Potential Black patience, she says, have to overcome decades of community culture that's taught them, "Keep your mouth shut, don't talk to authorities." Even if what you're holding on to inside is causing you great stress or anxiety.
"When you look at the historical traumas that have been encountered and how some are even here today, those still have a lot of impact," Bracey said.
And when it comes to young Black males especially, they encounter even more weight placed on them by society.
"It's what they call the Adultification of African-American boys," Bracey said. "Which means that those who are younger are perceived as older or adults by the system," she said. "This is a child!" she exclaimed. "But they are not seen as children, and that is a problem," she said.
That's one of the reasons that Black communities are taught to keep thoughts and feelings in house.
"You might find that an African-American patient before they made it to the doctor, talk to the grandmother, or talk to a pastor, or talk to a significant other in their household, in the community," Bracey said.
And while Bracey says that's better than nothing, friends and family she says, aren't professionally trained to help you heal.
"They mean well, but they don't know well," she says.
Bracey is encouraged that many celebrities in the community are having the courage to come forward.
"We’re grateful for Simone Biles being able to do that," she said.
So how do we break the stigma?
Roberto Del Real is a licensed social worker with Chicanos Por La Causa, and works closely with youth in the Latino community.
"It's ok to be vulnerable, it's ok to say I need a little bit of help," he said.
Del Real says young Latinos are under enormous pressure.
From online bullying and body shaming, avoiding gangs, and serving as interpreters for their parents, life at times can seem overwhelming.
"Depression is a big thing, anxiety. Right now everyone has COVID burnout," Del Real said.
When it comes to getting someone to open up about their feelings, it's all about gaining trust.
"I always came at them this way, let's just have a conversation, I'm not part of your family, I'm not invested in you like they are. I'm not going to judge you, You can tell me anything you want, and it's going to stay in this room. Just let it out," he said.
"It’s like talking to someone at a bus stop sometimes. For whatever reason, we just connect with someone who's not invested in our lives and who's not gonna judge us. And I always feel like therapy, that's the way we should approach it."
And no problem is too small or insignificant to talk about.
"Sometimes the first session they're like, 'I'm healed, I feel better now I just spoke to someone.'"
But even if someone is ready to seek help, Del Real says, they don't always know where to turn.

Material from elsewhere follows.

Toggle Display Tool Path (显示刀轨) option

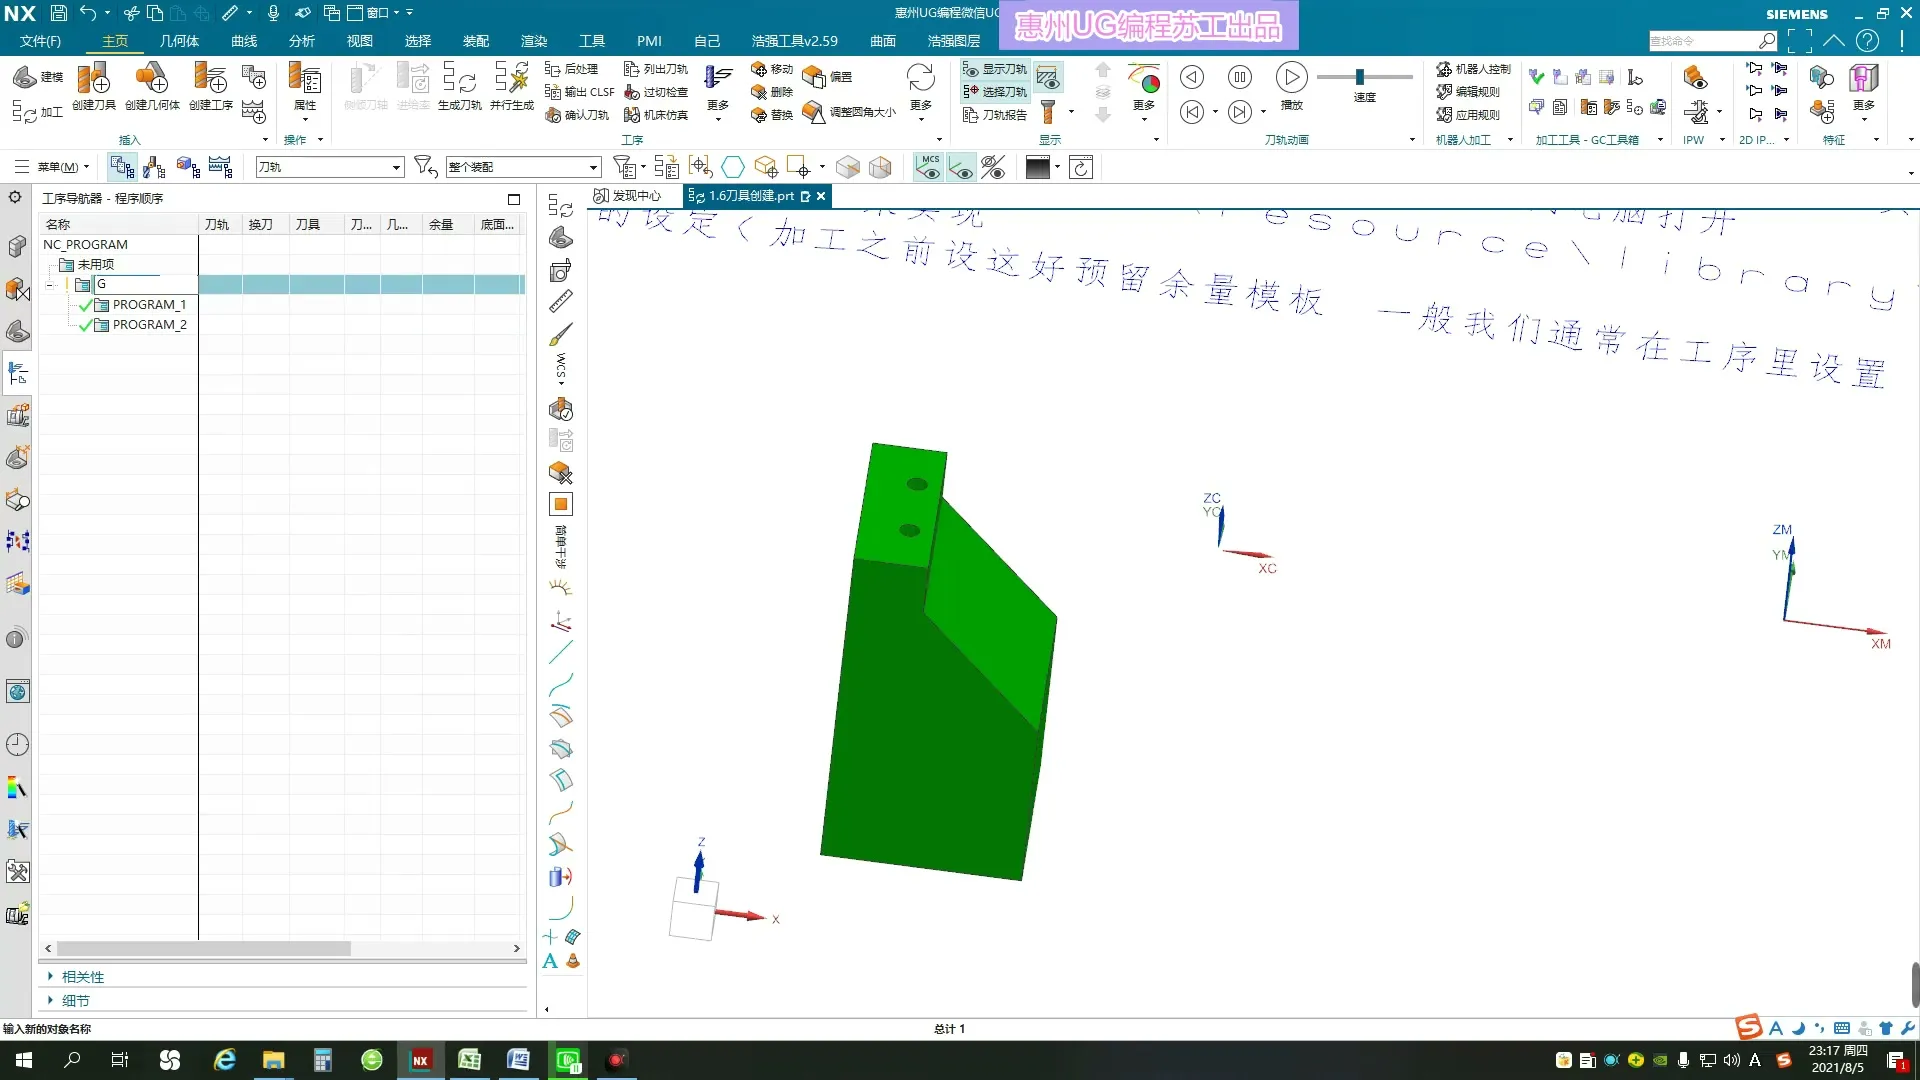click(x=995, y=69)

"The other part is just access to services. A lot of times there isn't the correct services in our neighborhood," he said.

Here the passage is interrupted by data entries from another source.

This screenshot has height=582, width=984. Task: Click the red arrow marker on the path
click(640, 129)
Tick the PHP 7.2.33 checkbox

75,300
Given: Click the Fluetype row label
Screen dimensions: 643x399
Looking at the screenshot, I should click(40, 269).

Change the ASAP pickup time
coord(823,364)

Tele-health has been a huge breakthrough as during the pandemic more people are seeking help virtually. Whether it be a group session or one-on-one people are more comfortable speaking out from the comfort and privacy of their own home.
And people's insurance is starting to cover more mental health services.

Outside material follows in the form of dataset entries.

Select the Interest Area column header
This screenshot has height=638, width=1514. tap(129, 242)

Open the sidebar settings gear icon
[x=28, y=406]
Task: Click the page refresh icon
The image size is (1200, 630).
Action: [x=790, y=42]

"It’s exhausting feeling miserable, feeling depressed, feeling angry. It takes its toll," Del Real said.
"It’s like praying. You pray... You feel good. You do meditation, you feel good. Therapy, the same thing," he said.
Melissa Wheeler grew up in Round Rock, Arizona in the central part of the Navajo nation, and attended Chinle High School.
She went on to attend a tribal community college in Albuquerque, New Mexico, got her associate's degree, and enrolled in the University of North Dakota. There she received her Bachelor's and Master's in Psychology, with an emphasis on addiction.
"I was interested in substance abuse and how that affected indigenous communities," she said.
She then came back home to NAU where she is now working to become a certified counselor.
"Native Americans, unfortunately, have some of the highest rates of mental health concerns," Wheeler said.
With so few Native doctors trained to help, she feels an obligation to give back.
"It’s exciting to know that there are possibilities of me continuing to work in rural spaces such as Flagstaff, or even on the Navajo Nation or other tribal communities in this area," Wheeler said.
But Wheeler understands getting members of her community to open up about their problems will be a challenge.
"There is still very much a stigma around seeking mental health services," she said.
"Finding someone that knows your background, or has a cultural understanding is important."
Serving the "whole body" has always been a big part of Native culture, Wheeler said. And mental health, "is health" she says.
"If we're not functioning at our best mentally, we're not functioning at our best physically, emotionally, and spiritually as well," she said.